Effectively, the choice between fiscal stimulus (government spending) and monetary stimulus (interest-rate cuts) is a choice of whose debt you want to increase in order to fund spending to lift economic activity. In the case of interest-rate cuts, the objective is to encourage consumers – Canadian households – to borrow at low cost and spend that money. In the case of government spending, you’re asking the public balance sheet to bear the burden. It doesn’t have to be all one or the other, but the emphasis will determine who has to shoulder the bulk of the additional debt once the recessionary smoke clears.

“There’s a choice there to be made about which pile of debt you want to increase, and that’s dependent on where you are in the economy,” Bank of Canada senior deputy Governor Carolyn Wilkins said in a news conference last October.

And where we are in the economy is tipped dramatically toward consumer debt. It is the part of the national ledger that can least afford to shoulder the next recession.

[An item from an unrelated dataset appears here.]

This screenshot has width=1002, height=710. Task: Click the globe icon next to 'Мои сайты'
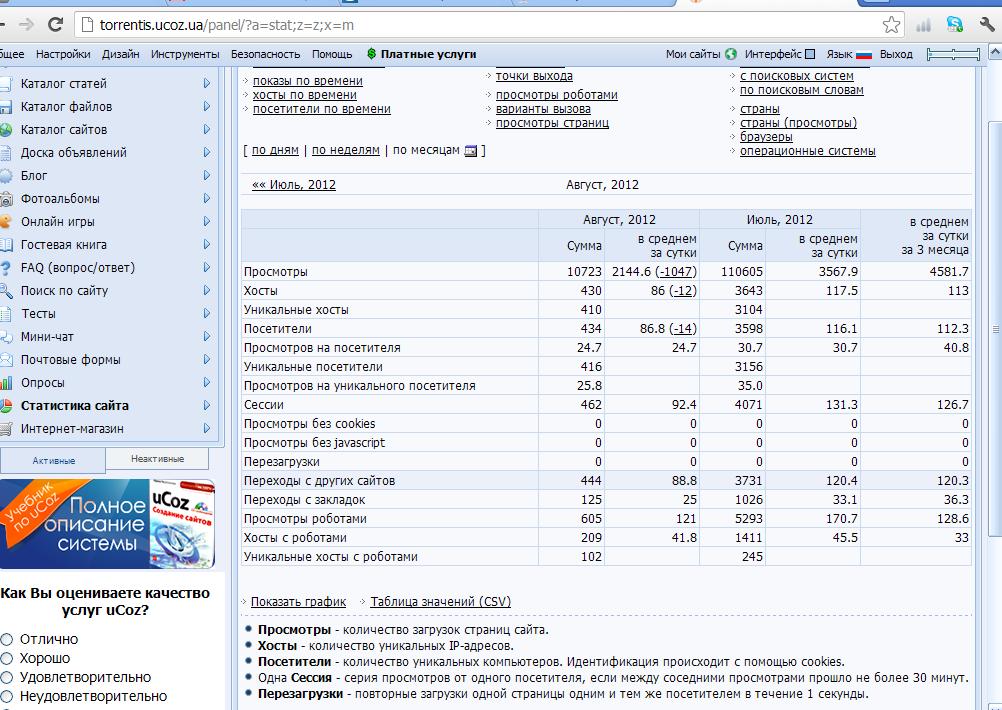(x=731, y=54)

In the third quarter of 2019 (the most recent data available), Canada’s ratio of household debt to disposable income – the go-to measure for consumer debt load – was 176 per cent, just a shade below the record of 178.5 per cent hit in the first quarter of 2017. The debt-to-income ratio has hovered near that record for almost four years now, and the Bank of Canada has identified household debt as the biggest vulnerability for Canada’s economy and financial system. A recession could quickly turn this vulnerability into a big problem – at the very least, deepening and prolonging a downturn.

On the other hand, Canada’s debt-to-GDP ratio (which is, essentially, debt relative to the income of the entire national economy) is 31 per cent – considered low by international standards. Even with the current government’s deficit-spending trajectory, economists at the Bank of Canada and elsewhere view the federal debt as easily manageable and economically benign.

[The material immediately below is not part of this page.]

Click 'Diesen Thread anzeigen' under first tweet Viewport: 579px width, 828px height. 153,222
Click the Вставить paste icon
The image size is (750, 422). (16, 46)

It’s clear, then, where the policy emphasis should land in the event of a major economic shock or slide into recession. Government debt has room to expand. Household debt does not – and it’s fraught with risk.

Of course, government spending would have even more room to stimulate an ailing economy if Mr. Morneau had not overseen a spending spree that has entrenched $20-billion-plus deficits into a federal budget that was in balance when the Liberals took the reins in 2015. The government is allowing the debt-to-GDP ratio to actually drift higher this year and next – during an economic expansion that is near peak capacity.

There was a hint in Mr. Morneau’s comments this week that the government is seeing the light.

“We need to always maintain a strong balance sheet, always maintain the ability to make those investments,” he said, adding, “That’s one of the key objectives that I’m working toward and that the Prime Minister has asked me to work toward in how I move forward with the [2020] budget.”

That may signal an emerging resolve to rein in spending with this spring’s budget, with an eye on conserving fiscal ammunition for the next downturn. We may well need it. We simply can’t afford to leave it up to the consumer again.